Posted on: November 7, 2021

FKAWMEWB
Verified ownerGames: 171 Reviews: 22
Intense and thought-provoking
A bomb goes off in the middle of down-town. Surveillance cameras have identified a person with a police record at the site moments before. She attacked a policeman at a protest a while back, and now she was filmed at the site of a terrorist bombing. Coincidence? You browse her homepage, find her chat handle. Moments later, you watch a chat between her and her lover. It's inconsequential, but it gives you a few chunks of data to upload, unlocking more items to sift through. Destined for a cushy job in her family's business empire, she dyed her hair blue and became an artist. Radical change, no? Let's check her social media to see what happened. And oh dear, she's on antidepressants! Do I need to upload that? Your job in Orwell is as menial as it is exhausting: Sift through mountains of more or less private data and select the relevant bits to bring to the attention of law enforcement.

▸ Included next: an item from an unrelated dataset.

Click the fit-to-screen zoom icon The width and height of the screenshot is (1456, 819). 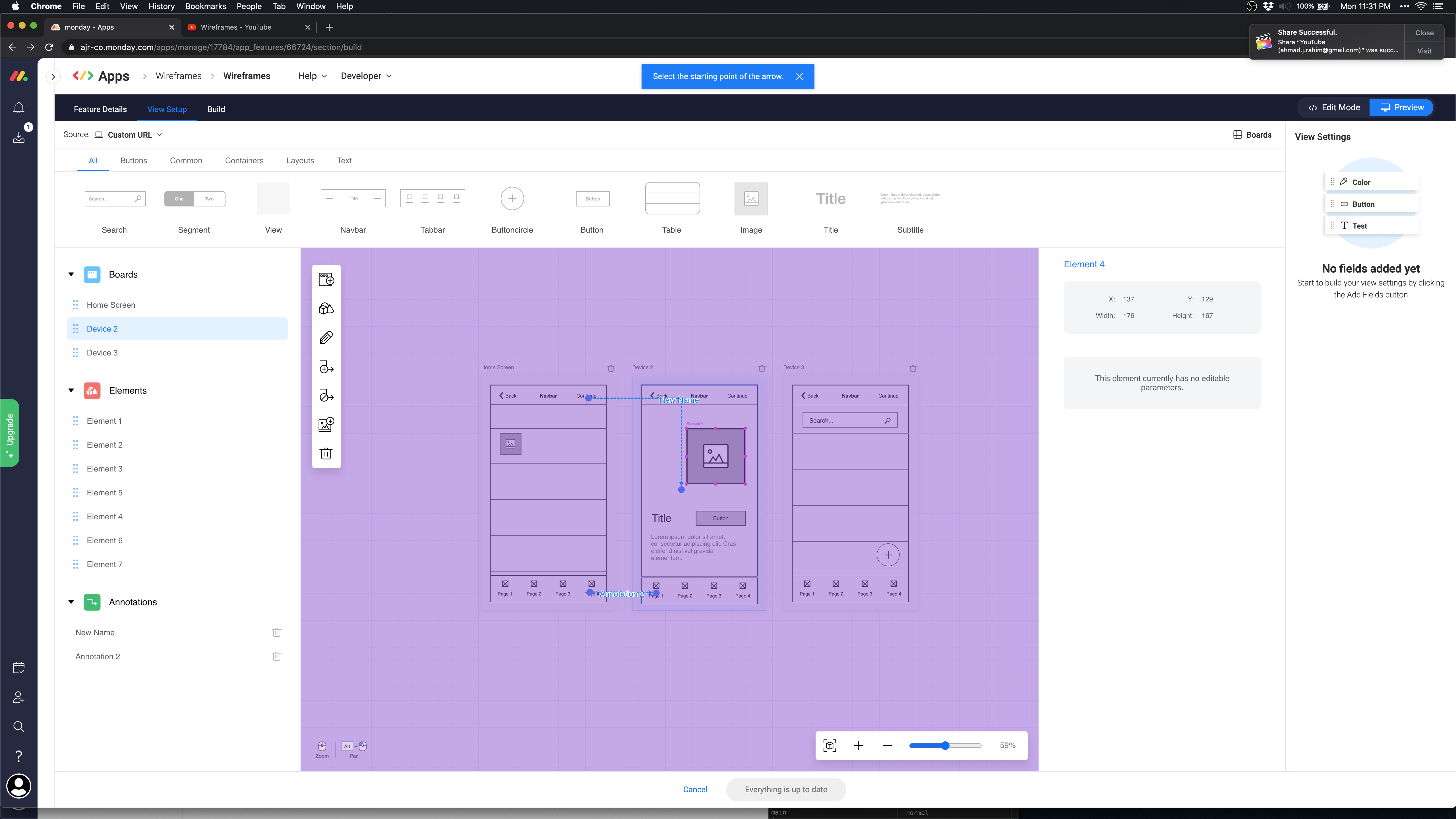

You're the human component required by some ethics codex. But how do you know what's pertinent? Being in possession of all the data is not actually the same as being omniscient. Her medical records show an old leg injury. His fishing buddies say he's gay. Does the system need to know that? Even to establish which data is relevant to your case, you need to survey a ton that isn't. An ethical mass surveillance system would be one that you couldn't use. I like how the basic conundrum is mirrored in the game mechanics: We do want to fight crime, you do want to beat the game, so you need to upload something. But with all "the signals, all the time" at your fingertips, does your selecting uncover the truth or create it? A police investigation is perhaps the only place where you don't want player choice to change the outcome, but there's surprisingly much of that in Orwell. You sit in front of the calm blue GUI, dragging and dropping snippets. Every now and again your adviser pops up saying good job because they arrested someone based on your research. Should you care?